I've been trying to save money a little so seeing a movie in the theater is not the easiest thing in the world to do on a budget but I love doing it so much that I would like to share the experience with you fully.
I arrived at the theater and promptly went to the ticket counter. It being a Saturday I expected a line. Luckily no other movie was starting soon so I was relatively by myself. The two younger patrons in front of me stood at the counter and I ambled over to the counter behind them, my twelve dollars in hand. Sure it would have been easier if someone bought the tickets and then got out of the way but these two independent young people decided they should waste some time and pay separately. Sure I could get mad but I'm going to the movies so I'm gonna let this slight go and enjoy my movie.
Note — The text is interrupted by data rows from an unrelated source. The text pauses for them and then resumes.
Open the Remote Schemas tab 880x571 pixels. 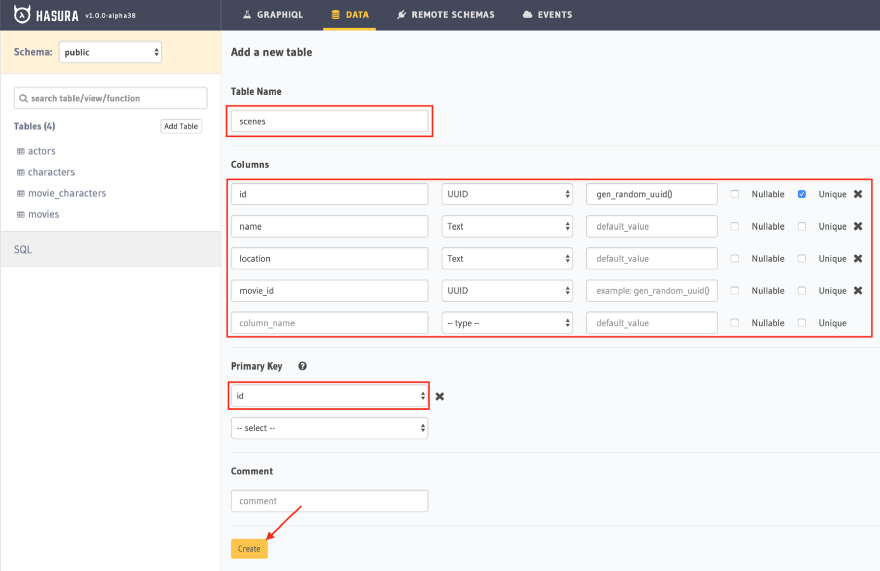tap(446, 15)
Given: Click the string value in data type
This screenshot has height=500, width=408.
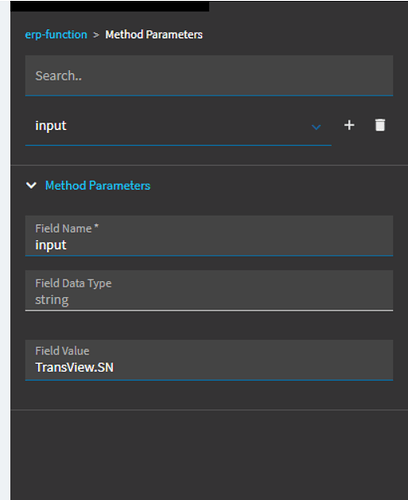Looking at the screenshot, I should (52, 300).
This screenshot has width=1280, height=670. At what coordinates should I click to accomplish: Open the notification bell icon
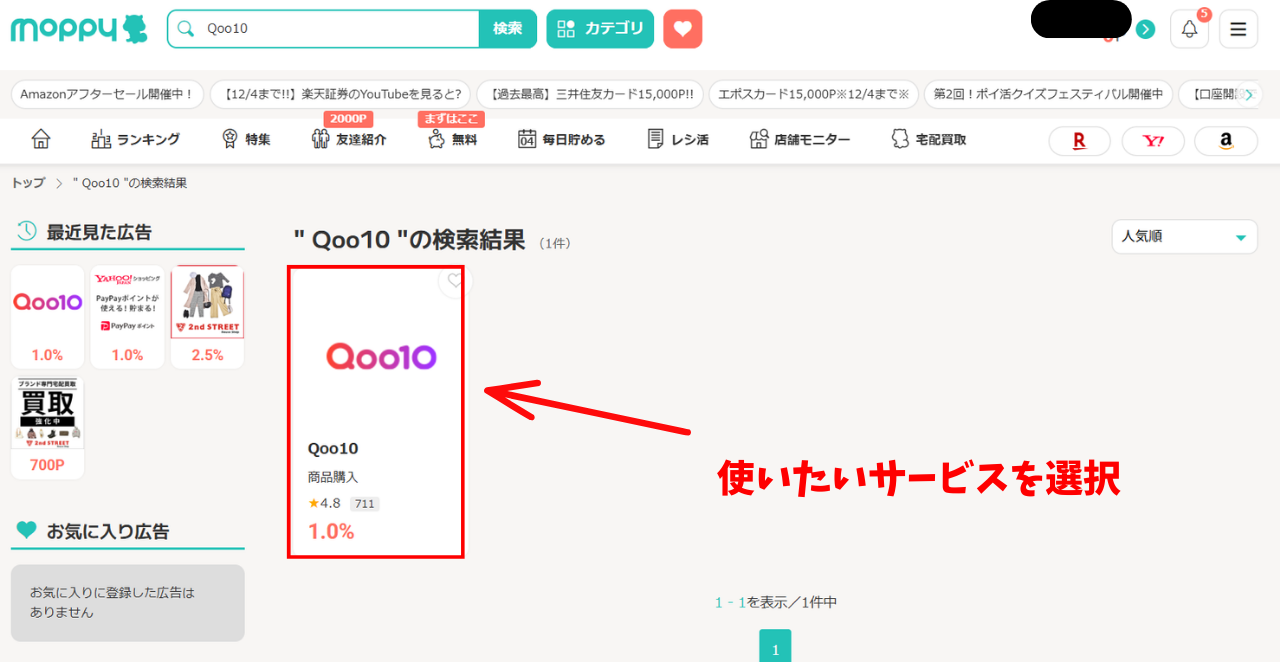1189,29
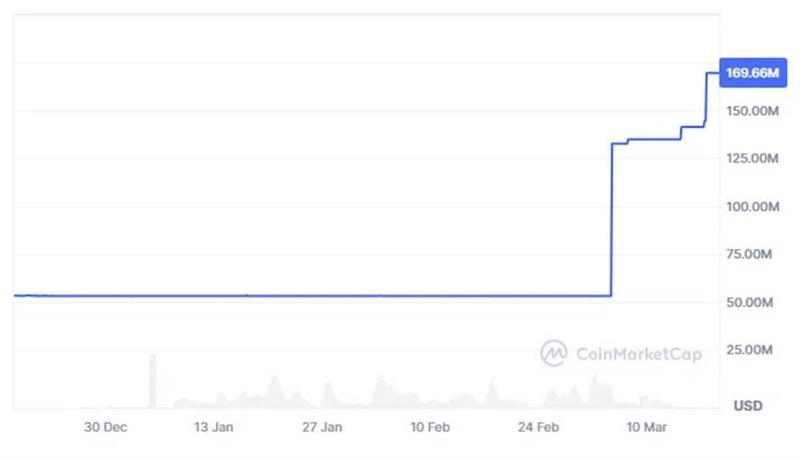Click the CoinMarketCap logo icon watermark
This screenshot has height=458, width=800.
[553, 352]
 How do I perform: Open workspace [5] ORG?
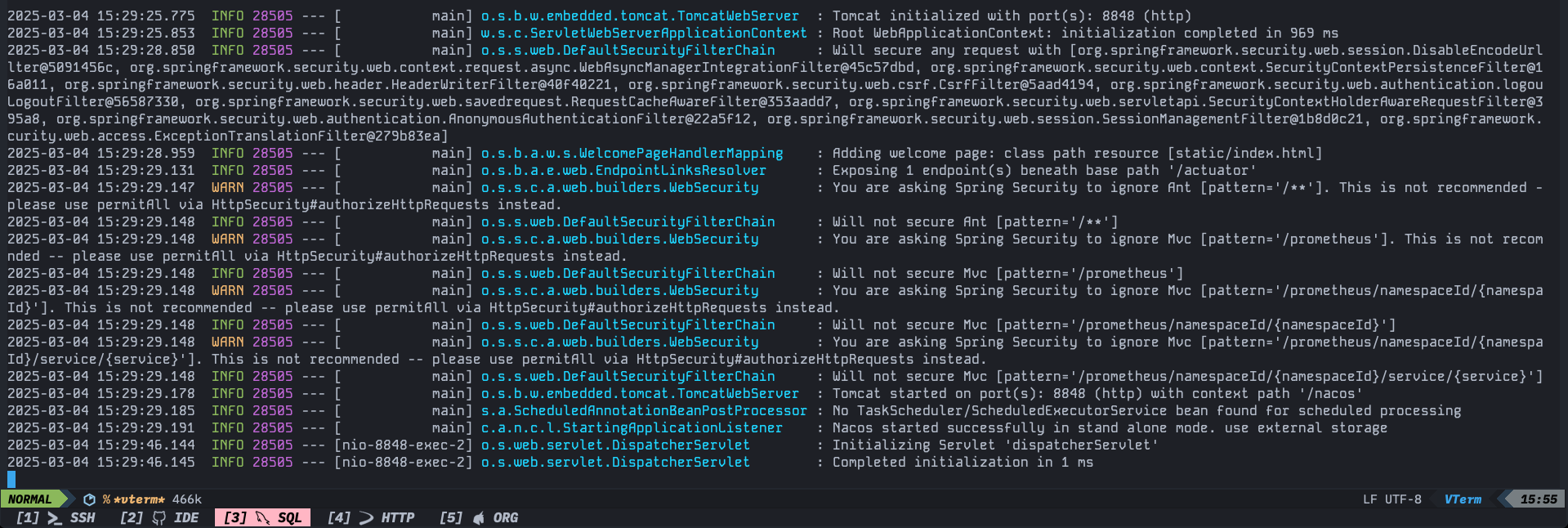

Then the two young guys decide to mess around him a little and I step forward to announce my presence. They walk off to their theater to undoubtedly talk the entire time their movie plays because fuck other people, I bought my ticket and I wanna have a talk. Not so much about the movie but about the ingrown hair on their feet or some other trivial bullshit. Sure I could be reading to much into this but they seem like those types of assholes. No worries. I wander up and say "One for Fast and Furious 7."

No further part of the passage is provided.